→ Aim of the exercise
Please pull out every row below that contains the string "what", treating uppercase and lowercase as different.

A block of data
-- -- --

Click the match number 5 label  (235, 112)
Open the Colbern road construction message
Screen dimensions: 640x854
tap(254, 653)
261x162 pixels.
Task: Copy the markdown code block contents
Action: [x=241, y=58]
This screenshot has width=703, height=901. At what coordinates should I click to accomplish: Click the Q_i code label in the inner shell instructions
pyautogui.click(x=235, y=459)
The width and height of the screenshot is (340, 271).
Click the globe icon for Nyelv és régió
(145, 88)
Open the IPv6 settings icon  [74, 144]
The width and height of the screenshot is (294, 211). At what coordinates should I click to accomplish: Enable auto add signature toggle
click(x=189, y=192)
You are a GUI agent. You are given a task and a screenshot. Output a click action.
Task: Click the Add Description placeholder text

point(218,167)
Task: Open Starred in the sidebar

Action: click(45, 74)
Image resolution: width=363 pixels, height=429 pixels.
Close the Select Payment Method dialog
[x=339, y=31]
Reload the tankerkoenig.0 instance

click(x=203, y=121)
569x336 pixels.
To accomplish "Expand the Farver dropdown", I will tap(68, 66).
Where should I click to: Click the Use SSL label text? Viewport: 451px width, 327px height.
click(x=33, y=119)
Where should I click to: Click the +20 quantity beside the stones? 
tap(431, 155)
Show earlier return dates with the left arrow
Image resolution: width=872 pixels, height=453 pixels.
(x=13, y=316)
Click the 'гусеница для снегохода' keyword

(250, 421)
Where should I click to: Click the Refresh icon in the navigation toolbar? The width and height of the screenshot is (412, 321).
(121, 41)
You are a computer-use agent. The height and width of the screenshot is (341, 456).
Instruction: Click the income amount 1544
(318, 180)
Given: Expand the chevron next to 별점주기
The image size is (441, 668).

-- -- --

→ Worked answer
This screenshot has width=703, height=901. At what coordinates should I click to accomplish: Click the Q_i code label in the inner shell instructions
The width and height of the screenshot is (294, 211). At what coordinates should I click to accomplish: Enable auto add signature toggle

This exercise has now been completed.